C’est le début d’un intense thriller qui va nous emmener du grand nord au Liban, dans la cité antique de Byblos, le mystère ayant ses sources 2700 ans auparavant, et même à Rome. Car après la mort de la première ministre, deux autres femmes sont en grand danger. Pourquoi ? Comment  les identifier ? Quel complot essaie de les éliminer ? Sarah, aidée de Christopher, va mener l’enquête, parfois poursuivie, parfois devancée par le meurtrier.

C’est un roman qu’on ne quitte pas, bien écrit, très cinématographique, vraiment documenté et – incroyable mais vrai – très féministe. Nicolas Beuglet, que je ne connaissais pas, est de la veine des Thilliez, Minier et autre Dan Brown (pour la partie complot). Complot est son second roman, après  » Le Cri » dans lequel je vais me plonger très rapidement.

Catégorie : Policiers et thrillers.

Liens : chez l’éditeur.

Les Rêveurs

Isabelle Carré, Les Rêveurs, Grasset, 2018 (disponible en Poche)

Par Sylvaine Micheaux.

Au départ, ce livre est classé en tant que roman. Au fil des pages, on découvre que c’est peut-être une autobiographie, un peu romancée, dont la narratrice s’appelle Isabelle.

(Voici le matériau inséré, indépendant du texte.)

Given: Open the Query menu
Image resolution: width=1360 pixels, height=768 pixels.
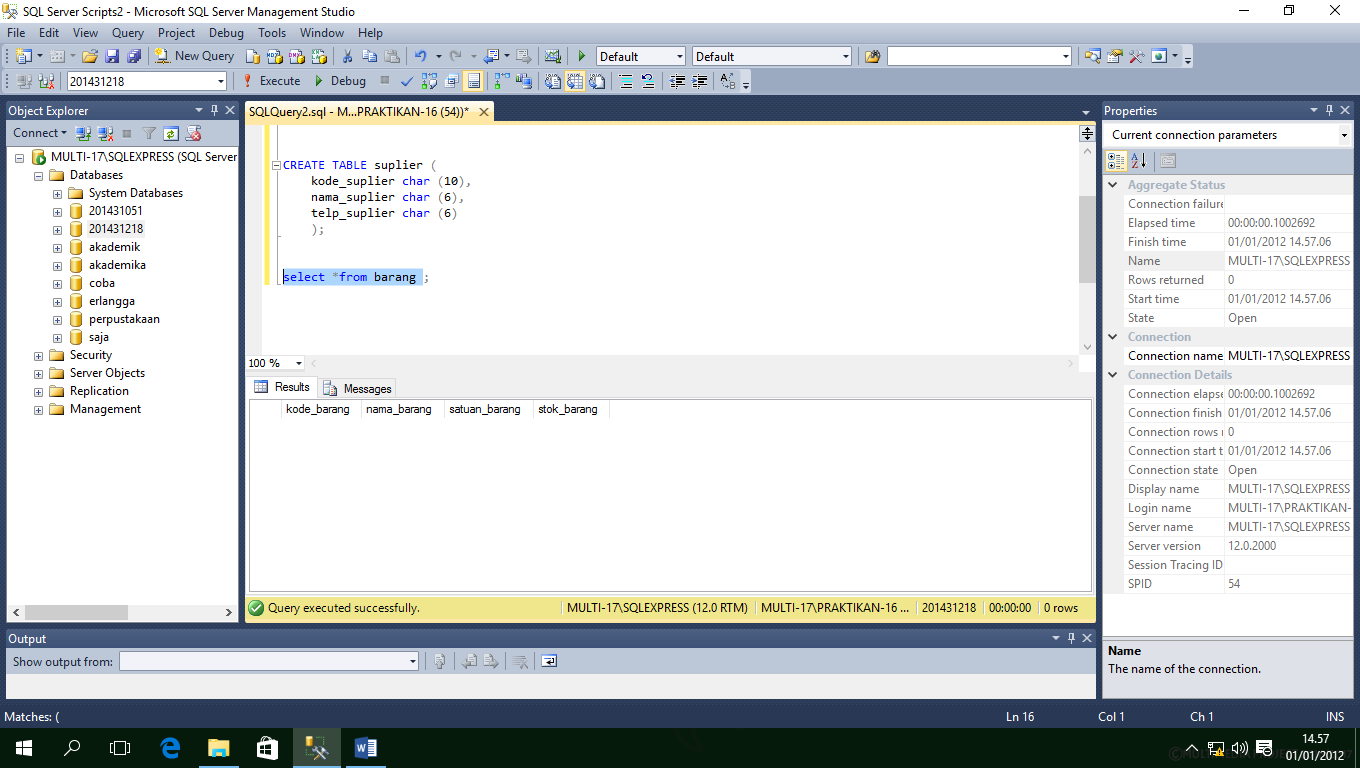Looking at the screenshot, I should [127, 32].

Années 70 : une très  jeune femme, issue d’une famille aristocratique de province peu aimante, se retrouve exilée, enceinte et abandonnée par le père de l’enfant, dans un studio de banlieue,  tout proche de la maternité où elle est censée accoucher et abandonner son fils. Elle doit mener sa grossesse loin du qu’en dira-t-on.

La rencontre avec un jeune étudiant des beaux-arts va changer la donne : il reconnaît son enfant, l’épouse, devient un styliste reconnu et la famille, qui s’est agrandie d’une fille, Isabelle, et d’un autre fils, emménage dans un grand appartement à la décoration extravagante, aux murs peints en rouge et décoré de toiles angoissantes peintes par le père. Comment peuvent grandir trois enfants quand ils ne peuvent s’appuyer sur leurs parents ? Avec une mère qui traverse la vie la « pensée le plus souvent capturée à des années lumières, la démarche fantomatique » ; un père qui rêve également, car le rêve est plus beau que la réalité. Les parents sont déjantés et dépressifs, et les enfants essaient de se construire, en quittant parfois la réalité eux aussi.

L’écriture est telle qu’on imagine l’écrivaine, douce, belle et délicate. Un beau roman qui parle de la part d’ombre qui existe dans chaque famille.

Catégorie : Littérature française.

Liens : chez Grasset, au Livre de Poche.